Asset management company, Tesah Capital, has described as bold and necessary for debt sustainability, government’s plan to raise GHS100.5 billion in total revenue for the 2022 fiscal year.
Tesah Capital notes the projected revenue which represents a 42.9 percentage points increment (GHS30.5 billion) on the 2021 revenue outturn of GHS70.34 billion will increase the revenue generation capacity of the country.
The projected revenue increment, the company believes, is necessary given that the country has long suffered from narrow revenue mobilization due to the existence of a large informal sector.
“The country depends largely on indirect taxes and import income from few primary commodities; though direct taxes as a share of total taxes witnessed some improvement from 42% in 2017 to 50% in 2020. Revenue targets have been missed for most of the years, from 2017 to 2020, highlighting the weakness in revenue forecasting capacity,” Tesah Capital noted in its review of the 2022 budget.
The projected 42.9% revenue increment is expected to be achieved by government through the introduction of the electronic transaction levy, the 15% increment in government services, reintroduction of the 3% Flat Levy, property rates and government’s new resolve to pass the tax exemptions bill in 2022 to check revenue leakages as the immediate steps to increase revenues.
At the moment, Ghana’s public debt is unsustainable and pegged at 77.8 percent of Gross Domestic Product (GHS341.8 billion) and further projected to continue on an elevated path.
According to Tesah Capital, public debt as a ratio of GDP is expected to hit 80.4% by the end of 2021.
Of the total debt, domestic debt will amount to GHS185 billion representing 52.3 percent of GDP with external debt also amounting to GHS169 billion representing 47.7 percent of GDP.
Tesah Capital adds that the projected 7.4 percent fiscal deficit (GHS35.11 billion) for 2022 will increase the public debt to GHS395.81 billion.
“The expected fiscal deficit of cedis 35.11 billion cedis will increase the public debt to cedis 395.81 billion cedis. The rising inflationary risk in advanced economies implies that the government will face an increased cost of financing the debt through international debt markets.
“This suggests that the government is likely to continue with the trend of using the domestic debt market to finance a larger portion of the public debt. Increased borrowing in the local debt market could lead to an increase in interest rates and crowd out the private sector from the loan market,” the AMC notes.
Interest payments and employee compensation to decline
Interest payments, employee compensation and capital expenditure as components of domestic revenue Tesah Capital asserts are expected to marginally decline in 2022.
According to Tesah Capital, interest payments, employee compensation and capital expenditure over the last three years have been a major drainer of domestic revenue averaging 43%, 45% and 19% respectively.
“However, their component of domestic revenue is expected to decline from 47%, 48% and 18% in 2021 to 38%, 36% and 16% in 2022 respectively,” Tesah Capital notes.

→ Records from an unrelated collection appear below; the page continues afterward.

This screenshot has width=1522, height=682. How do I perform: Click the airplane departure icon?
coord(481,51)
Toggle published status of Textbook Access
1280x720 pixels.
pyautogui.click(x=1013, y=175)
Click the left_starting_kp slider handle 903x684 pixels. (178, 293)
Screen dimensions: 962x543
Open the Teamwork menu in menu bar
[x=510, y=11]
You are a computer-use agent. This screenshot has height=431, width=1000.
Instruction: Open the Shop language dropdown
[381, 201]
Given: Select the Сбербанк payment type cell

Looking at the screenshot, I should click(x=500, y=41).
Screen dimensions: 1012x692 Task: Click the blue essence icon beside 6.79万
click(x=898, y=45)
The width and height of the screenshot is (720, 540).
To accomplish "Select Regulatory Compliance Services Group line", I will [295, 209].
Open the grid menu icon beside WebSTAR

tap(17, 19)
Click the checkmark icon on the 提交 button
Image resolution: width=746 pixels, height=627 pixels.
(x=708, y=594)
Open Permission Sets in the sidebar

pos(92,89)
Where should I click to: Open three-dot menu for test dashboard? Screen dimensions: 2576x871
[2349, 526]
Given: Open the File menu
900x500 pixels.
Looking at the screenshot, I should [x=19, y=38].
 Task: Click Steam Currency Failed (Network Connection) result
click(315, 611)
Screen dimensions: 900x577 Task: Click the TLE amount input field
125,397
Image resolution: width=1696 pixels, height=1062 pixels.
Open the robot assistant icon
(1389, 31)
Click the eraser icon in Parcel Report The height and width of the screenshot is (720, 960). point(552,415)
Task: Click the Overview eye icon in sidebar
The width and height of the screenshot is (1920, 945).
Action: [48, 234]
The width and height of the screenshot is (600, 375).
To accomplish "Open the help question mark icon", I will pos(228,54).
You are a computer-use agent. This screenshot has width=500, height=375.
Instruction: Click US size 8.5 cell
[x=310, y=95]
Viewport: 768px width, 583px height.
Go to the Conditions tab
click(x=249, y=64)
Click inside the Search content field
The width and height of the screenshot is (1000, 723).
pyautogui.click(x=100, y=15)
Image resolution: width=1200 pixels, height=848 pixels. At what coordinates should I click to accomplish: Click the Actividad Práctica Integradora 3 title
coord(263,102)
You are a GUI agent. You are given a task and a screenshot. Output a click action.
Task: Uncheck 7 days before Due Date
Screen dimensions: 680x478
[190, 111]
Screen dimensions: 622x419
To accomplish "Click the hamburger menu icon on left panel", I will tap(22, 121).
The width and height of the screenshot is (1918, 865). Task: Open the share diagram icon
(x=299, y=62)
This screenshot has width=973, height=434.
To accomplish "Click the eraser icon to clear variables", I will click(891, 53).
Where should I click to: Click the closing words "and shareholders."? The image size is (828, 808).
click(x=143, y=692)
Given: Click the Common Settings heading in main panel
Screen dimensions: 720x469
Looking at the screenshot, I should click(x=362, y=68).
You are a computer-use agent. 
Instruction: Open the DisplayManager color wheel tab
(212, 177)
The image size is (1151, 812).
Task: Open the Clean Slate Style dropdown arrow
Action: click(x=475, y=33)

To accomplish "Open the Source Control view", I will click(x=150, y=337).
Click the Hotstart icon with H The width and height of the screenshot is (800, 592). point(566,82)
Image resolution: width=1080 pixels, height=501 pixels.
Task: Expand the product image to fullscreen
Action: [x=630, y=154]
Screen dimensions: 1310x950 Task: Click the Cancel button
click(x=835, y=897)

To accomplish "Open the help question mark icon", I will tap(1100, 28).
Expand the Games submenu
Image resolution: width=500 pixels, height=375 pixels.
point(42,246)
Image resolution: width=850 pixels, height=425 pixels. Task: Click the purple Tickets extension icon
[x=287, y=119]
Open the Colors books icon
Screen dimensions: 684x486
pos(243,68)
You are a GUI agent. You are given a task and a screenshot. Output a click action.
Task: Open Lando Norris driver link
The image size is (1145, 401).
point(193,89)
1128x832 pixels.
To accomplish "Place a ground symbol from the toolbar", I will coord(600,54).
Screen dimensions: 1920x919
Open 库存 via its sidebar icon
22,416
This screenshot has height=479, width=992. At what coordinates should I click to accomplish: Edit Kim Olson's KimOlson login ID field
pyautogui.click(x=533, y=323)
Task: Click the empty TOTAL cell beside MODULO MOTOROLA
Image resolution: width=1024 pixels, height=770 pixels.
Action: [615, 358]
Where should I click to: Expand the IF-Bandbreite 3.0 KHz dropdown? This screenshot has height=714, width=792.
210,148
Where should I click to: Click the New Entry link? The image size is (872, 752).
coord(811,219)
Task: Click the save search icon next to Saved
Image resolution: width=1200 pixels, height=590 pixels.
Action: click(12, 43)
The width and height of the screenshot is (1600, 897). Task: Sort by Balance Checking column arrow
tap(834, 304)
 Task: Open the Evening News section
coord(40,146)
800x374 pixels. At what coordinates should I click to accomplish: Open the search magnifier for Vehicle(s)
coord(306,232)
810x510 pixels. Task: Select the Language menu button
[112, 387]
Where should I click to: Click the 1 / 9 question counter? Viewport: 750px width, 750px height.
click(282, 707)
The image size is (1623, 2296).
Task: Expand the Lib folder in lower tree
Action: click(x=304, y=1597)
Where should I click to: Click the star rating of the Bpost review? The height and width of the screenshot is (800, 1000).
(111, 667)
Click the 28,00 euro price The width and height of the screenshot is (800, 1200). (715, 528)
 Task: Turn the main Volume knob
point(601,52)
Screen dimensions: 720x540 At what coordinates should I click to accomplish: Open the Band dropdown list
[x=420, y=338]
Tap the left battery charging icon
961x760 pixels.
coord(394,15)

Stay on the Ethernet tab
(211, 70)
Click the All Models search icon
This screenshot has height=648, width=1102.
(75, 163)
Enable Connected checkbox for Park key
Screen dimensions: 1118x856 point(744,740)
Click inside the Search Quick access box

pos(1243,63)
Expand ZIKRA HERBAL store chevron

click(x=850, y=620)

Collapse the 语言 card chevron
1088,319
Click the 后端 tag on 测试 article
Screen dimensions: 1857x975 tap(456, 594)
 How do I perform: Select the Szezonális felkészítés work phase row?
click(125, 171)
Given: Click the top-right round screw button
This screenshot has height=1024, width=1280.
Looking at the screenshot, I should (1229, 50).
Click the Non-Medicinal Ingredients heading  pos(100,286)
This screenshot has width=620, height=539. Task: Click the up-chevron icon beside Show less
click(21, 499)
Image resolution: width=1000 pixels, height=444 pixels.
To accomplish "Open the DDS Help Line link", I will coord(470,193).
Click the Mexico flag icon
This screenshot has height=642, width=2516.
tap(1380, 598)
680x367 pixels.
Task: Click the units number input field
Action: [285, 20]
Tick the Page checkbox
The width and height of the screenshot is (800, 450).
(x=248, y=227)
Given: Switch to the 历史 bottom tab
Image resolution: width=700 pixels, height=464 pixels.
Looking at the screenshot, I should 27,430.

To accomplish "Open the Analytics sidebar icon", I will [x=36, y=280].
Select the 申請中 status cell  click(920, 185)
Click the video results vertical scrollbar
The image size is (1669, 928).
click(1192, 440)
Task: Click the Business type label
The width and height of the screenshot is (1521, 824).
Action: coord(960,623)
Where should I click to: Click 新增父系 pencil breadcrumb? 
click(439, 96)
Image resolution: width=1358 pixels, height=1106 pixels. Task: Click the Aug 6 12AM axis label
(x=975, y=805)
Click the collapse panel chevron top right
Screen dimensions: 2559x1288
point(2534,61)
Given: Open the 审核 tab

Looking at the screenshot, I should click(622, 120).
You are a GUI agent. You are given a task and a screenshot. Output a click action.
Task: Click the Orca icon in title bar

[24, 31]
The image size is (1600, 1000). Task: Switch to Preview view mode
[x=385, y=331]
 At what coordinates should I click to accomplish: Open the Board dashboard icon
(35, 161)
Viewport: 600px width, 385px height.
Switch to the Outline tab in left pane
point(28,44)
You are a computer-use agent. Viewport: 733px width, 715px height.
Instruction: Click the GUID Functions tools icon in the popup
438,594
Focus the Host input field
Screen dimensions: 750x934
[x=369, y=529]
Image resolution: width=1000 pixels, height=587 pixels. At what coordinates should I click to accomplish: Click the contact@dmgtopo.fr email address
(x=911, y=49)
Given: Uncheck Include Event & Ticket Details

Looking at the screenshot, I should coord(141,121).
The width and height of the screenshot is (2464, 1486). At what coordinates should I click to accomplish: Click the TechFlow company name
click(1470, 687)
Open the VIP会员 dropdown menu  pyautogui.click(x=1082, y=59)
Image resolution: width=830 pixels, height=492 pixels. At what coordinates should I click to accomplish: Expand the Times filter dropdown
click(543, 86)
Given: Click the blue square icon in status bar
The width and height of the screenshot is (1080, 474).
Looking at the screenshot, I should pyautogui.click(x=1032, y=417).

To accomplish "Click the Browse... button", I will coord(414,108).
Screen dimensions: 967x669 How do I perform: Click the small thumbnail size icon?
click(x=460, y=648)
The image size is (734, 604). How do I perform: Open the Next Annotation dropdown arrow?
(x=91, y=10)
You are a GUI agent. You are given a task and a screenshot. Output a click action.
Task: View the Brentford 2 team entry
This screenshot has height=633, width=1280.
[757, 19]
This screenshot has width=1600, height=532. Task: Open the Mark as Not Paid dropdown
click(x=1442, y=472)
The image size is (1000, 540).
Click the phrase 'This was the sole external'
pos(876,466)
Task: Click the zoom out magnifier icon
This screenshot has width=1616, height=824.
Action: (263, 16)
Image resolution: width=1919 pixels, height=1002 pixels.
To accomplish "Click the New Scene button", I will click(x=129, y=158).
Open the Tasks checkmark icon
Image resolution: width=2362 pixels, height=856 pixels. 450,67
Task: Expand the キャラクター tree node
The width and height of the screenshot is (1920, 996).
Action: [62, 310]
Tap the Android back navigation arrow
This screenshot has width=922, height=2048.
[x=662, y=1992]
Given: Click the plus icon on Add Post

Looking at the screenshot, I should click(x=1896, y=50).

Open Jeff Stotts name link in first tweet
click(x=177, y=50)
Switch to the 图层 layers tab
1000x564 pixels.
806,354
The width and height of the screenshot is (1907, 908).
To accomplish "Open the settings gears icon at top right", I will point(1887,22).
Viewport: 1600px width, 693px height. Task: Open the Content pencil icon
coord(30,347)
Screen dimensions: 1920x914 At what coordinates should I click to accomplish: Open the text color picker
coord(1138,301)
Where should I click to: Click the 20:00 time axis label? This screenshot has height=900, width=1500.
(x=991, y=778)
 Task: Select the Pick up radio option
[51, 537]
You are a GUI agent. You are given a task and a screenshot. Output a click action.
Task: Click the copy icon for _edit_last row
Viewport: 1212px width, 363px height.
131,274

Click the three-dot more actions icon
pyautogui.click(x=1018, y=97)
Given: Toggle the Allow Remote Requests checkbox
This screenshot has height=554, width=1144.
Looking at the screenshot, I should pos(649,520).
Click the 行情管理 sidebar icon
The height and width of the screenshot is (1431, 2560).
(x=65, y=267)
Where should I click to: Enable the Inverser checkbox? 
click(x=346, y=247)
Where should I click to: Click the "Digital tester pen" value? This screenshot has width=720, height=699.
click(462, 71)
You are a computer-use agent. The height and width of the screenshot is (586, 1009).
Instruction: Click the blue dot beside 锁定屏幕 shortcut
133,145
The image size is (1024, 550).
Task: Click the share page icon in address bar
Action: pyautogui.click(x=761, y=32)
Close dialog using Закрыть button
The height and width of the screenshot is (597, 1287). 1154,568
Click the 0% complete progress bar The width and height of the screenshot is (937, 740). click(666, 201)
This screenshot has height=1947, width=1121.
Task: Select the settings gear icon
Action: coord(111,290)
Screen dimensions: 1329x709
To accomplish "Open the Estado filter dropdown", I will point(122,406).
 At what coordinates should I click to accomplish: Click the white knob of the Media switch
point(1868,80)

The marginal decline in the components of government’s expenditure, Tesah Capital states, is as a result of the relatively higher projected growth in domestic revenue (30.5%) compared to projected growth in Interest payments (13.1%), employee compensation (7.9%) and capital expenditure (22.3%).
Projected total expenditure for the 2022 fiscal year (including payments for the clearance of arrears) is GHS137.5 billion, equivalent to 27.4 percent of GDP.
The expenditure estimate for the 2022 fiscal year represents a growth of 23.2 percent above the projected outturn of GHS111.6 billion, equivalent to 25.3 percent of GDP for 2021.
Key drivers of expenditure growth include capital expenditure, funding of key government flagship programmes, wage bill and interest payments.